Copy the listing lines from the line with "Switch to the" up to and including the line with "This screenshot has width=1220, height=468.", and give only those lines.

→ GIVEN DATA:
....

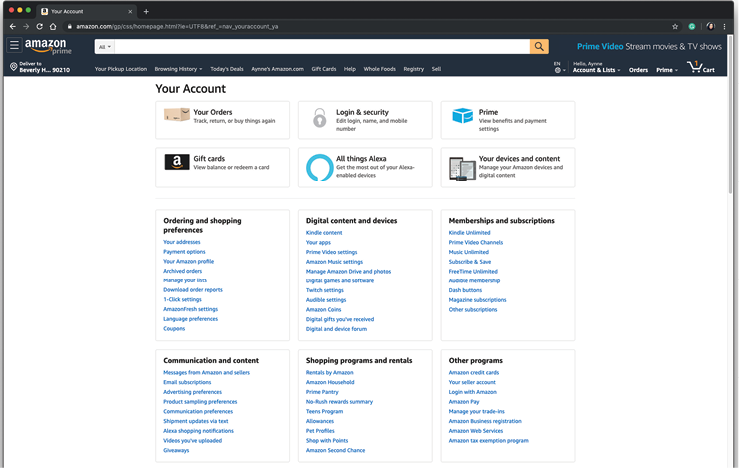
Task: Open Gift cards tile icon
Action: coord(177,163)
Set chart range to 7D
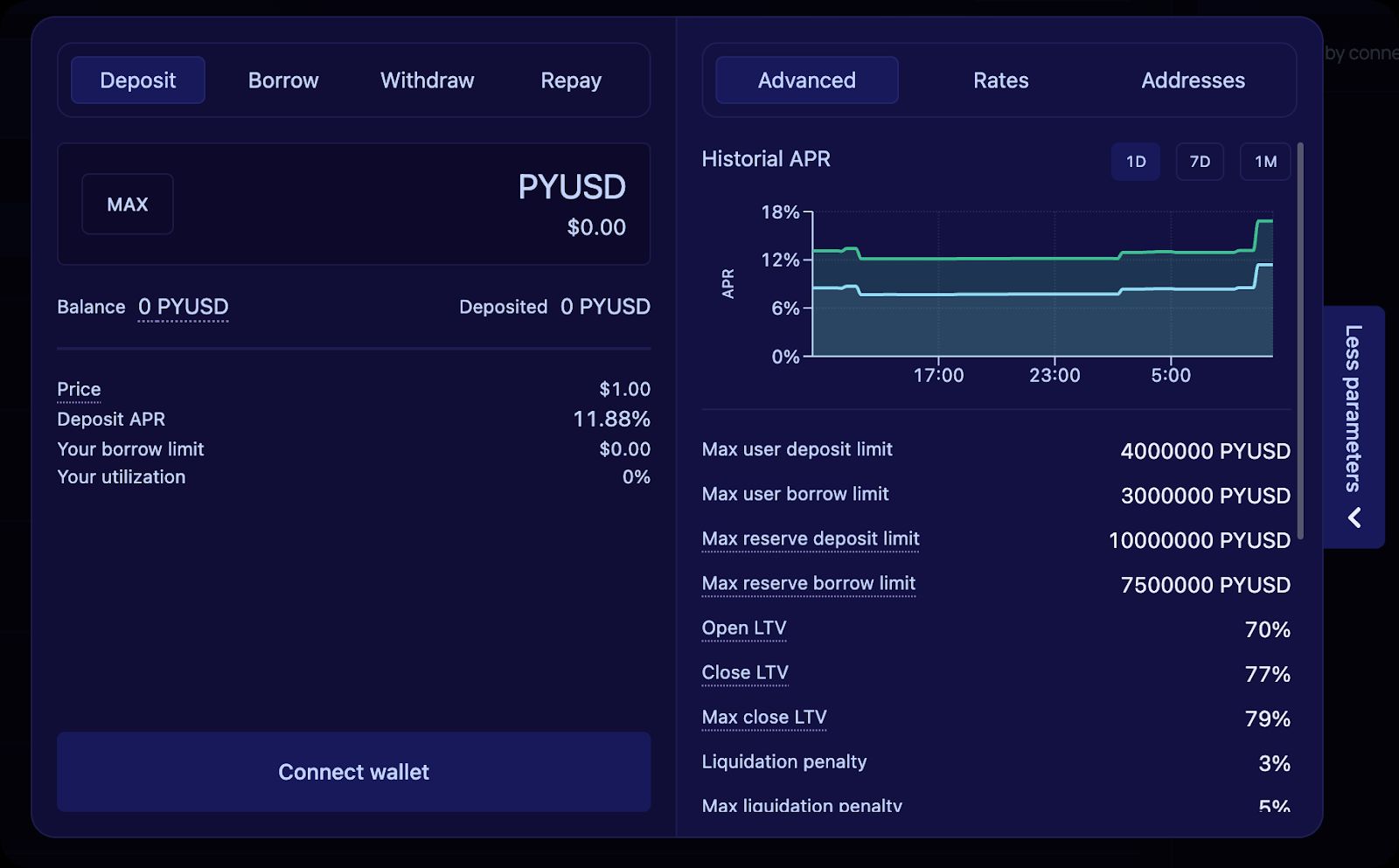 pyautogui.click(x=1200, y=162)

....

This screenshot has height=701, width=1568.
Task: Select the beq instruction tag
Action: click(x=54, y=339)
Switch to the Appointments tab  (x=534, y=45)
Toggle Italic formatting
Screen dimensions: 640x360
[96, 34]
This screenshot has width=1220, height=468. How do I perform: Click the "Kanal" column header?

....

→ TASK OUTPUT:
Switch to the Appointments tab  (x=534, y=45)
Toggle Italic formatting
Screen dimensions: 640x360
[96, 34]
This screenshot has width=1220, height=468. How do I perform: Click the "Kanal" column header?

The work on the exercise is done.